## BRIEF
Please give the whole listing again word for word, and drop any pictures it holds.

## DATA SUPPLIED
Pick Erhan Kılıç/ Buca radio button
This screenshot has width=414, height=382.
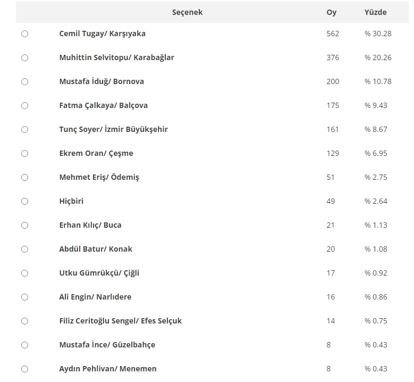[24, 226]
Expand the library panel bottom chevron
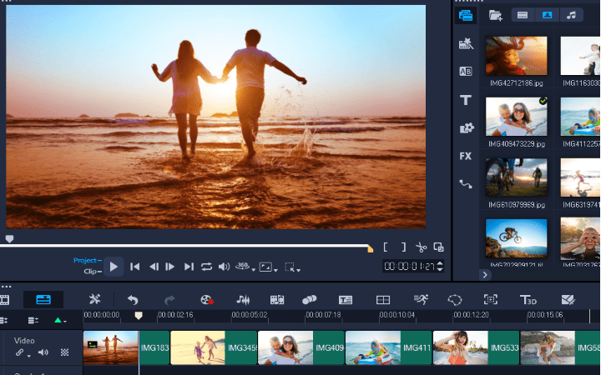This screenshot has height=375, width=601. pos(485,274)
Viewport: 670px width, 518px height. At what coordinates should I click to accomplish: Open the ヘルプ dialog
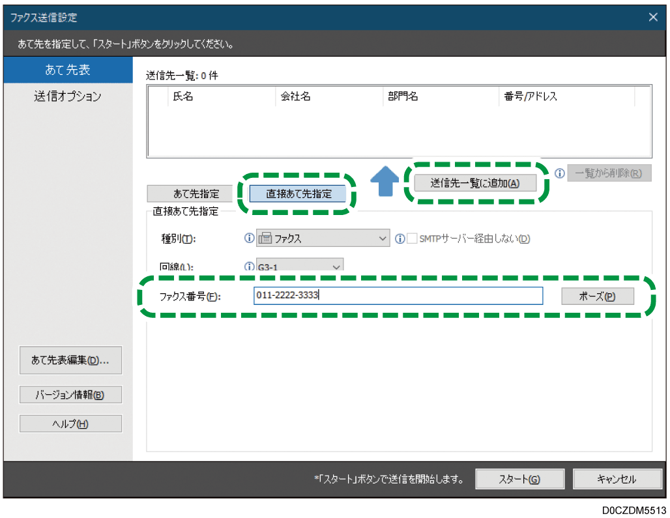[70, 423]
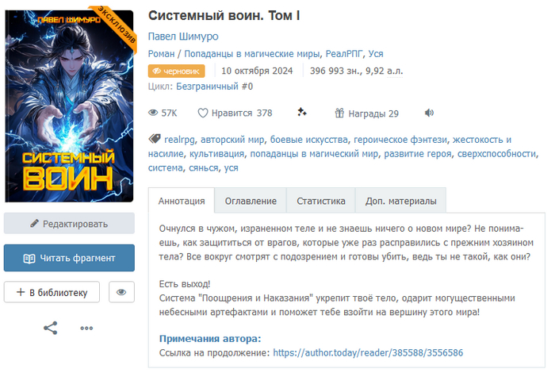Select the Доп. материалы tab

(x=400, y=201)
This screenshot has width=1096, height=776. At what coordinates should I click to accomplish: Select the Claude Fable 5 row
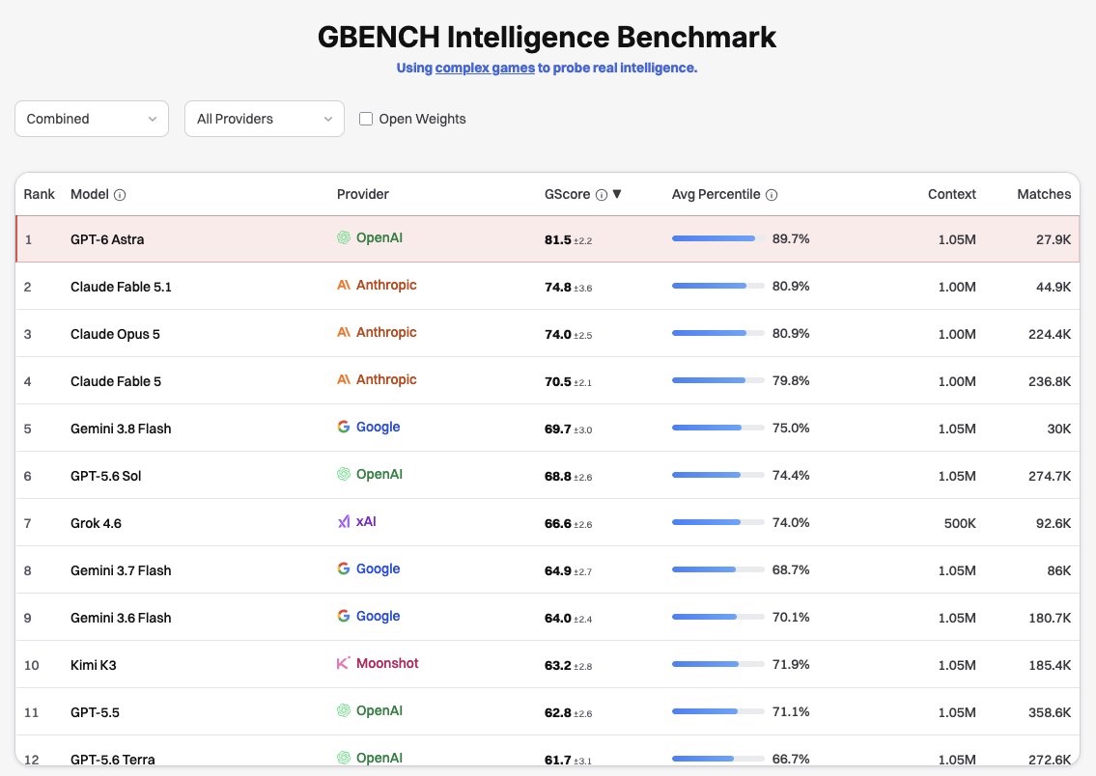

## YOUR SOLUTION
Pick Erhan Kılıç/ Buca radio button
This screenshot has width=414, height=382.
[24, 226]
Expand the library panel bottom chevron
This screenshot has height=375, width=601. pos(485,274)
Viewport: 670px width, 518px height. At what coordinates should I click to accomplish: Open the ヘルプ dialog
[70, 423]
Select the Доп. материалы tab

(x=400, y=201)
This screenshot has width=1096, height=776. At what coordinates should I click to accomplish: Select the Claude Fable 5 row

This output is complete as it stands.